VOGONS


First post, by Ailicec

User metadata
Rank Newbie
Rank
Newbie

I'm interested in this from an optimization point of view, but thought the emulation crowd would also find it useful for cycle accurate emulation, and might know about it already. It may also apply to some extent to the 286 and 486.

When the 386 encounters a coprocessor instruction, it hands it to the 387. Then, the 386 should be able to execute integer instructions without waiting for the 387 to finish. This leads to writing interleaved 386/387 code which could/should be faster than non-interleaved.

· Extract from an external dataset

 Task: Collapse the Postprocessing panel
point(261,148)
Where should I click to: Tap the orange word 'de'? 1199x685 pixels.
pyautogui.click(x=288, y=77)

Unfortunately, I've never found much detail on how much overlap there really is. For example, take FDIV, which is about 80 cycles on the 387. How many cycles is the 386 preoccupied with this before it can do something else? If it's 10, there's 70 cycles of opportunity, if it's 60, it isn't worth the trouble. The manual also says the 387 can accept "certain" instructions while it is still busy. That's good, but which ones..

I've been through the hardware and software reference manuals and they provide little past what I've summarized - just that concurrent execution is possible. The hardware manual does give how many bus cycles are needed for memory operand transfers - 2 to 5 (since a bus cycle is two clocks, that's 4-10).

I attempted some measurements by doing something like a FMUL or FDIV followed by NOPs, but the results were inconclusive. (Short story, some NOPs seemed "free" but it didn't work like you'd expect, ie adding a NOP might actually go faster.) Also, it seemed that my Intel and IIT chips had different behavior in this regard.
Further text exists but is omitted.